Our Klamath Basin Water Crisis
Upholding rural Americans' rights to grow food,
own property, and caretake our wildlife and natural resources.

Klamath Basin Kids--we grow a special kind, KBC story 6/4/04.


TULELAKE KP: Driving by my old high school I just had to stop.  For decades this rural town's tradition has survived...it's just what you do on the day before graduation. Some towns have graffiti. In Tulelake the graduating seniors decorate the streets with art from their souls.

The first song I heard was country western, about being proud to be an American. The next one was in Spanish. The music kept alternating.

An old neighbor and school employee brought it to my attention that the girl on the right was painting her picture...a combination of an American Flag and a Mexican Flag.  She posed with pride...she carefully was painting who she is.

Then I was approached by Josh Deeton, photo on the left.  He explained who was painting the American Flag; "My three friends painting this flag are going in to the Marines after graduation." He said that since they were going to serve their country, the flag was appropriate. Another graduate, Sean Sein, came up and explained that he wants to go into the military too but it will be awhile before he is able to.

It was hard to walk away.  As parents and grandparents and farmers and caretakers of our environment, there is nothing we are prouder of than our youth.

They know who they are...they don't have identity crises.

They grew up with responsibilities.

They know about land and freedom and economy. Their fathers and/or neighbors till the soil. They see the dirt, the sprouts and the harvest.

They know the wildlife...there isn't a bus ride that they don't see a sky filled with geese, fields with antelope and deer and coyotes, and ditches filled with birds and frogs and snakes.

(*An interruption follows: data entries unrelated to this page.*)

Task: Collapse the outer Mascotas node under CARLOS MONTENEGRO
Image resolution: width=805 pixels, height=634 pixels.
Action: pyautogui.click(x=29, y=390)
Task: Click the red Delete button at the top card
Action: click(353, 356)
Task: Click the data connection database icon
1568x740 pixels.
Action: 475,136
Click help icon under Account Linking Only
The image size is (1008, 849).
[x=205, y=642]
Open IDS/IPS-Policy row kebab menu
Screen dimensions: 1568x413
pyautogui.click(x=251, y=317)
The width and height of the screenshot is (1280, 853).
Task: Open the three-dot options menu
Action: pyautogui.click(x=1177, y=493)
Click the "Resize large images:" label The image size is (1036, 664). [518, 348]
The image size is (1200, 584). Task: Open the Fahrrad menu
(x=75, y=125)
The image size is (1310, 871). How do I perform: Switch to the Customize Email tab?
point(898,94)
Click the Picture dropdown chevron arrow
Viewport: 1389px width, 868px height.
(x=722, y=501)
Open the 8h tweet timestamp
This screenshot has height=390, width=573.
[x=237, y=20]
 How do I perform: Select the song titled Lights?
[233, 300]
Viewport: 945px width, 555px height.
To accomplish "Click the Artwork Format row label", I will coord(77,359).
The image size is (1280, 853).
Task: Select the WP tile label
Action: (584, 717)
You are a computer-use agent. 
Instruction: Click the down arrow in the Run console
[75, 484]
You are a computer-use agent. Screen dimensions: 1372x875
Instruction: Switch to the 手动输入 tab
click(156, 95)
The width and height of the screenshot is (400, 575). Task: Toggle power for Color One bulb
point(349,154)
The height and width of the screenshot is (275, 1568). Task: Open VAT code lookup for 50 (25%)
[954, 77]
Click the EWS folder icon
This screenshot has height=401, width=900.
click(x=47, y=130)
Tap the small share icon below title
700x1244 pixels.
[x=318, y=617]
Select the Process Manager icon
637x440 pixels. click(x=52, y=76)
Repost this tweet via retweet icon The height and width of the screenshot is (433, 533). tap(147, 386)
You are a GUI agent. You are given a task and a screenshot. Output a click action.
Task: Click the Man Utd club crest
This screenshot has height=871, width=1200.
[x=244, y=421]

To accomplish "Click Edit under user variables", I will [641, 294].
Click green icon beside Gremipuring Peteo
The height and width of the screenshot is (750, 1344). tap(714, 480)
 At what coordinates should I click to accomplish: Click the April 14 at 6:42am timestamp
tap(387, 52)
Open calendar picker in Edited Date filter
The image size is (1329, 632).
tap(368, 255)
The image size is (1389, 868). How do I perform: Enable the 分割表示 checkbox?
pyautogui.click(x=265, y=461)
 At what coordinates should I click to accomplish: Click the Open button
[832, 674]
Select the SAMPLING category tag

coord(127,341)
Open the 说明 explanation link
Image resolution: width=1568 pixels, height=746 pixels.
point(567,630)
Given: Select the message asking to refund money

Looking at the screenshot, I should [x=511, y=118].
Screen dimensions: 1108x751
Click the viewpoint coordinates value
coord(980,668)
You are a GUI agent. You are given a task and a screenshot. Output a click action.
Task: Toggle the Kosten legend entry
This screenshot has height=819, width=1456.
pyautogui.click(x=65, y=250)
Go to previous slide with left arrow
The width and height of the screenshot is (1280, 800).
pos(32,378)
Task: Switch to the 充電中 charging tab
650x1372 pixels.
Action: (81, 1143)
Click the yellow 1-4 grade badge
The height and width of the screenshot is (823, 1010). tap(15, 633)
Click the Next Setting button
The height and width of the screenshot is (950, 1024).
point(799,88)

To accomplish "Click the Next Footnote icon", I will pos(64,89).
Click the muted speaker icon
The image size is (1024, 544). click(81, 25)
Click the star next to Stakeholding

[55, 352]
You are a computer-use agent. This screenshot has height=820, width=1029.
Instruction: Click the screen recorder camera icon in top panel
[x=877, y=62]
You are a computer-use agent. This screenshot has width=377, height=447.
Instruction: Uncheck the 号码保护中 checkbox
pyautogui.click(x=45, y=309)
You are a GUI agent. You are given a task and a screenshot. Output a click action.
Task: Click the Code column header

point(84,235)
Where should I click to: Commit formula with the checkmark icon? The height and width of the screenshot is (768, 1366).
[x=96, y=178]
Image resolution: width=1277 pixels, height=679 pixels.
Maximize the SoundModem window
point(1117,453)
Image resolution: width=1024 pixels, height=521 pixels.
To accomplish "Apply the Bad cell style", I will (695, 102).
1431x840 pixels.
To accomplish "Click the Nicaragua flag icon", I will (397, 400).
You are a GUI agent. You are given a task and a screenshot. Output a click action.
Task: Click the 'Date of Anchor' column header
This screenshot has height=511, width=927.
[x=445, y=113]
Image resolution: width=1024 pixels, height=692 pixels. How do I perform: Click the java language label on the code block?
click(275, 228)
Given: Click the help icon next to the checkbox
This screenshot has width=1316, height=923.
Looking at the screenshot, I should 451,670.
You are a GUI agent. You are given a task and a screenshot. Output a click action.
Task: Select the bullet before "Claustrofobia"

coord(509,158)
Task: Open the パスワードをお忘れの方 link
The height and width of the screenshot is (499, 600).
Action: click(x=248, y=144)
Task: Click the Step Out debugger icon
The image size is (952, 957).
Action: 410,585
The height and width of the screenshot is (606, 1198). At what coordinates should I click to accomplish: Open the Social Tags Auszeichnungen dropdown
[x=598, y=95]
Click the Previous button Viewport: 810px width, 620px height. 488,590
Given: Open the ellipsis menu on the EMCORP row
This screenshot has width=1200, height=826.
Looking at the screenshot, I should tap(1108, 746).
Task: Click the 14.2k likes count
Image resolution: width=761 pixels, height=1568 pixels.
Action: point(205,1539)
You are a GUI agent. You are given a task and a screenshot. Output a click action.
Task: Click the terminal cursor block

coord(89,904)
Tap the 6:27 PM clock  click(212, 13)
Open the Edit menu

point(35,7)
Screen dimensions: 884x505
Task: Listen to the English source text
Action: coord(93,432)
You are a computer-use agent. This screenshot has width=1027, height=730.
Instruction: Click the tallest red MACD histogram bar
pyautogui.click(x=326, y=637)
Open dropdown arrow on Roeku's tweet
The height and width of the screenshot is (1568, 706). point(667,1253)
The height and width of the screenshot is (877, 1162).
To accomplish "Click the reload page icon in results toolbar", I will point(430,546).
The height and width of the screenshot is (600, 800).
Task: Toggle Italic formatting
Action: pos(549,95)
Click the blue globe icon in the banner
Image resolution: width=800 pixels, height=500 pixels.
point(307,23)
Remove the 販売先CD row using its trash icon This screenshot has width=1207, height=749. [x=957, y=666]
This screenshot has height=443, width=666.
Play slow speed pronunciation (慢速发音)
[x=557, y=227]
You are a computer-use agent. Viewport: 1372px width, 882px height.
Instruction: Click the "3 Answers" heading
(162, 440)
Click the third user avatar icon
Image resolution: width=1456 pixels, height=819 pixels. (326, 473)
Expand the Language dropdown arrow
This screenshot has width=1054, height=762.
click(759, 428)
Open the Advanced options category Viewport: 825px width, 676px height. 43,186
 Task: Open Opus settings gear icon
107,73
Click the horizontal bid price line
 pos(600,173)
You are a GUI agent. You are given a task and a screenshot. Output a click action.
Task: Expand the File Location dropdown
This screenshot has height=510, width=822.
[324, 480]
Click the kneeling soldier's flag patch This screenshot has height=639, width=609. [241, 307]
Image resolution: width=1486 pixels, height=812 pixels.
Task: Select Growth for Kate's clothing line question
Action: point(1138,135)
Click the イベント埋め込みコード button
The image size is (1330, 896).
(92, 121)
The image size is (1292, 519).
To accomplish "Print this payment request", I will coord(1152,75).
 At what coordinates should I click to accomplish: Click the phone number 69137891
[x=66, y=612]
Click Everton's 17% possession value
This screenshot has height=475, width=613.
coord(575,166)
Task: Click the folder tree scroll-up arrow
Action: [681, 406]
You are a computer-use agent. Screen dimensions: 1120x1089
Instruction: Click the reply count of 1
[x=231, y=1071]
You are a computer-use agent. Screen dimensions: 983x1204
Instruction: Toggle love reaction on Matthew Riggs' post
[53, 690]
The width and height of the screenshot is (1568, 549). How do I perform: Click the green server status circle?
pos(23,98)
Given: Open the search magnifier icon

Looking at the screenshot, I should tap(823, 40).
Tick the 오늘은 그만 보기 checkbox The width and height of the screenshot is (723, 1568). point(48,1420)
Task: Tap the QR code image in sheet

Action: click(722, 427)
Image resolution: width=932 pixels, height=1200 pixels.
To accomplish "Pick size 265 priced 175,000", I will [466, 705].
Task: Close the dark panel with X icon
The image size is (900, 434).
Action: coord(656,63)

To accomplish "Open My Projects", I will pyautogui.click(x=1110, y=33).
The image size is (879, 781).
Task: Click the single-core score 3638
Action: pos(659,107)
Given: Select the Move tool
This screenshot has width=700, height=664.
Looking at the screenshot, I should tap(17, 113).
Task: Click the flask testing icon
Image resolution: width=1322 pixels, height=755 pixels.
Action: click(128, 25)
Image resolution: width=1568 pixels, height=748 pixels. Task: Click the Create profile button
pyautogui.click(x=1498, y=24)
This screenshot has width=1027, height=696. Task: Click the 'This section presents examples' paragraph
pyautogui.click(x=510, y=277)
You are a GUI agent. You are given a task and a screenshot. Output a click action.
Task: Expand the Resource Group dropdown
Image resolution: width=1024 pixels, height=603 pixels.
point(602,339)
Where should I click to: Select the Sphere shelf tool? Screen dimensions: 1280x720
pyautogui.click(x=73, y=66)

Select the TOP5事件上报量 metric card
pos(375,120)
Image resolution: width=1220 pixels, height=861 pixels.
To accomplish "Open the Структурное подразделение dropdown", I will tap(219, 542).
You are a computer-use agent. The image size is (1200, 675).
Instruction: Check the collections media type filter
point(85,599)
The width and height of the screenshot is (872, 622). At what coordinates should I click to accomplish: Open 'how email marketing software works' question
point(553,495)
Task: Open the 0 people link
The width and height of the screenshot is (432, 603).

And they have lived through a year without freedom. They remember 2001, what their government did to our wildlife, our farms, our businesses and our schools.  They remember the auctions, the dirt blowing away with no crops, their parents crying and their grandparents crying. Their friends, especially their Hispanic friends, had to move away before graduating from high school.  They remember the suicides and divorces and bankruptcies.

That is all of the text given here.